_Task_
Give the number of lines below that contain "click", with no other output.

_Input data_

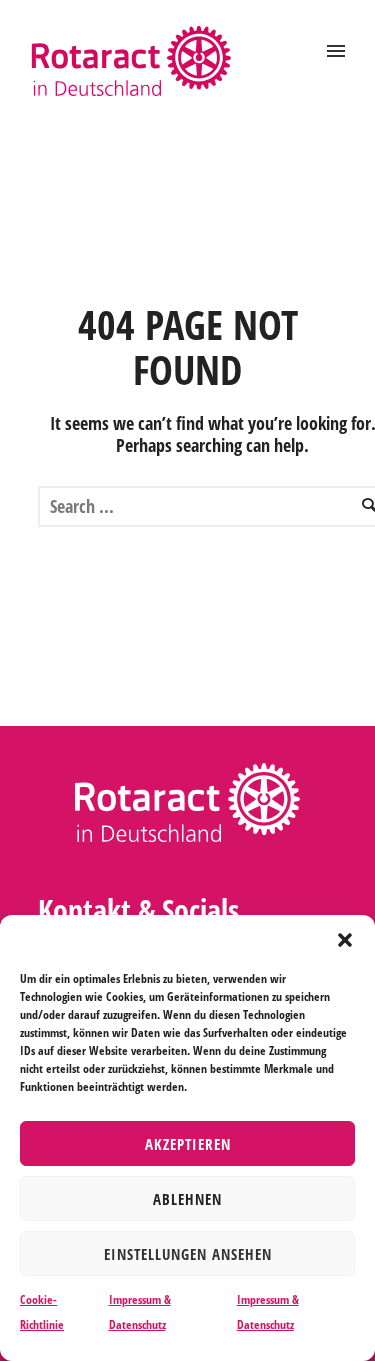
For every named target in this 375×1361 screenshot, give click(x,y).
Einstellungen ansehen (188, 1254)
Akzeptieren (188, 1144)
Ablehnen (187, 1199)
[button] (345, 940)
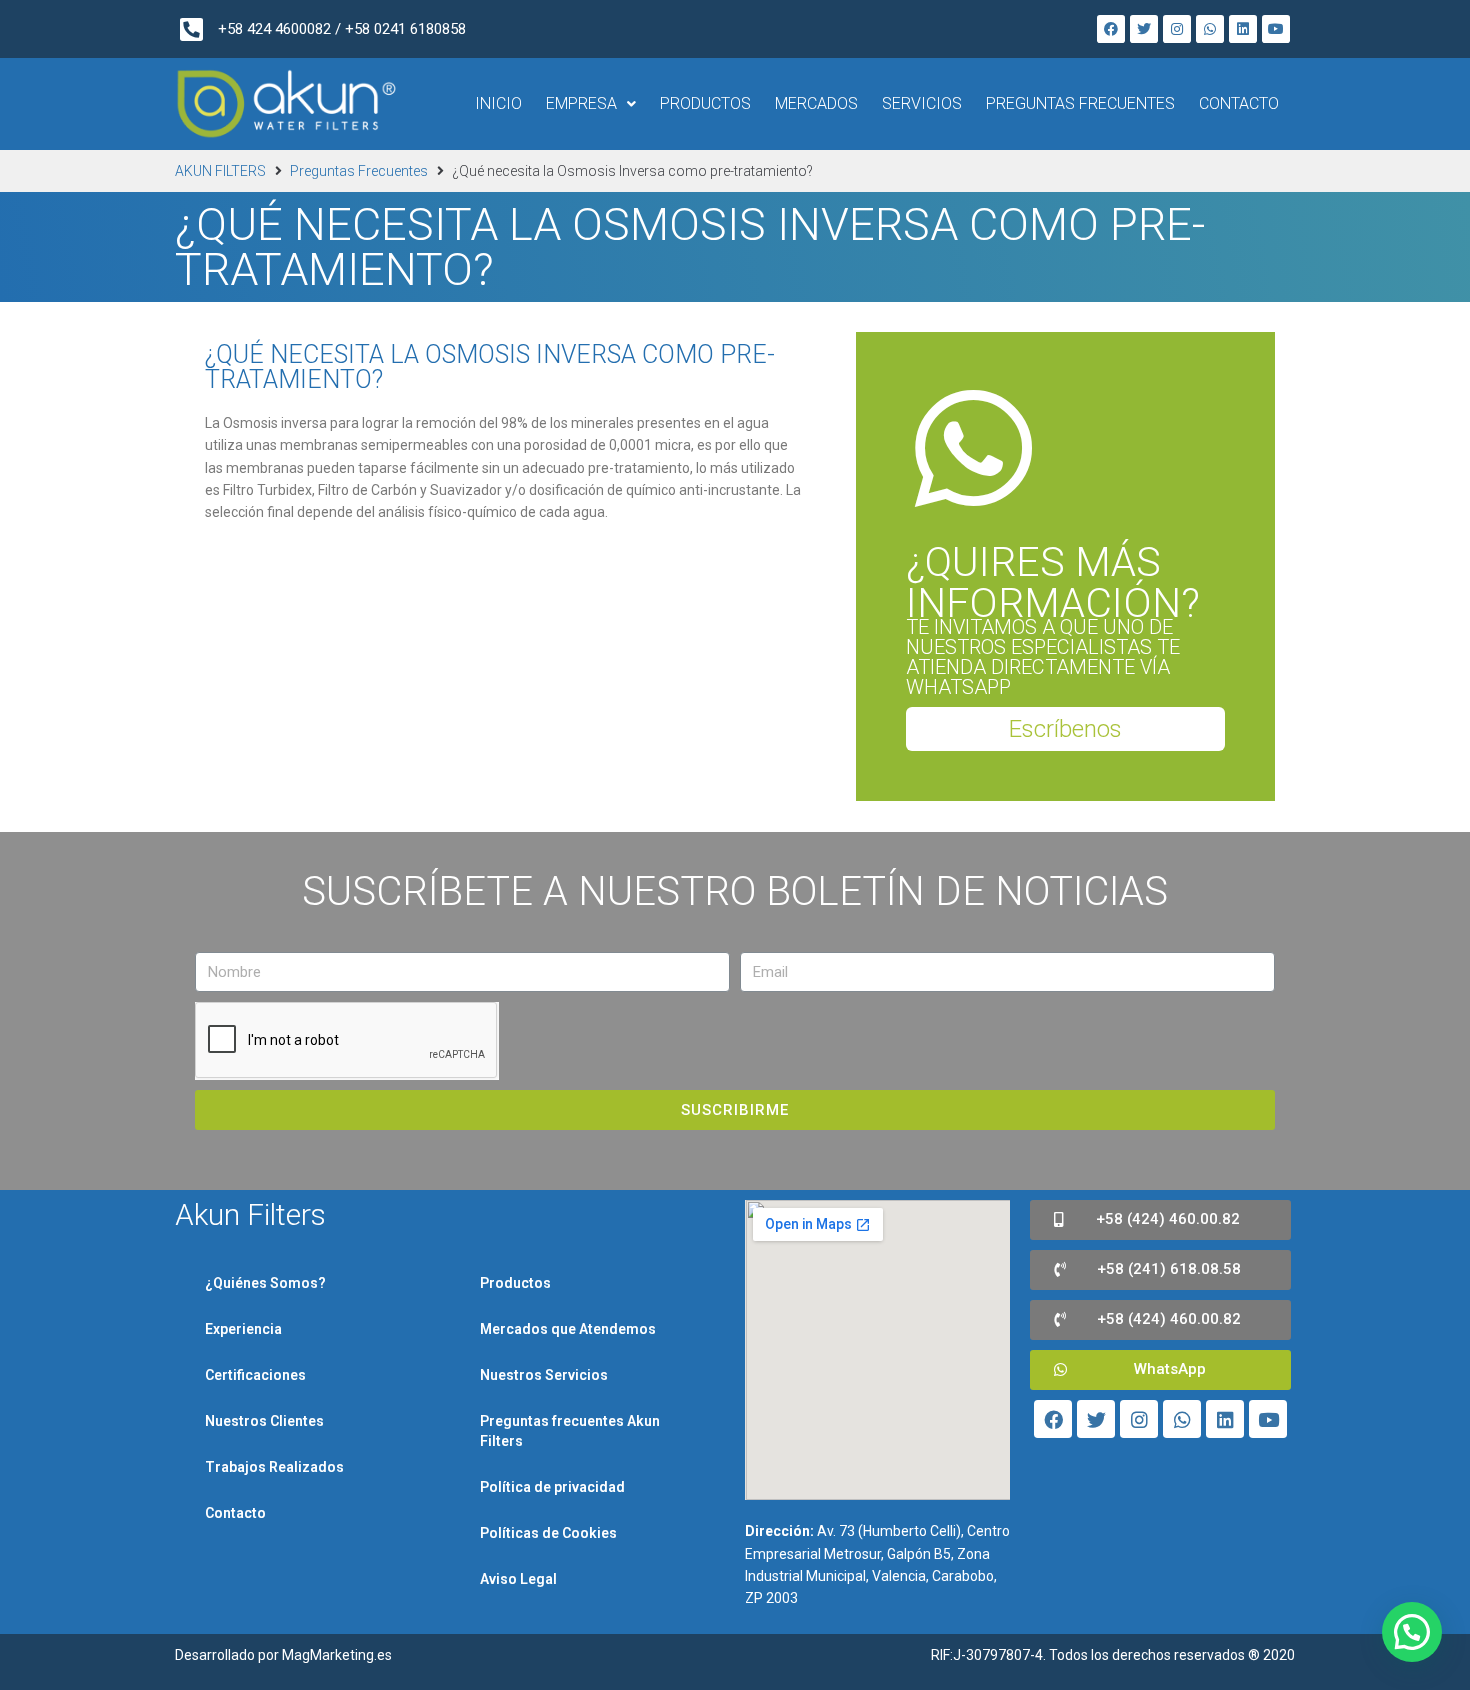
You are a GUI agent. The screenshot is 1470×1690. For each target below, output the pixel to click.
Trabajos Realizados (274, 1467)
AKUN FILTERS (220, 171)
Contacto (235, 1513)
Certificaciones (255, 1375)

_Result of this task_
2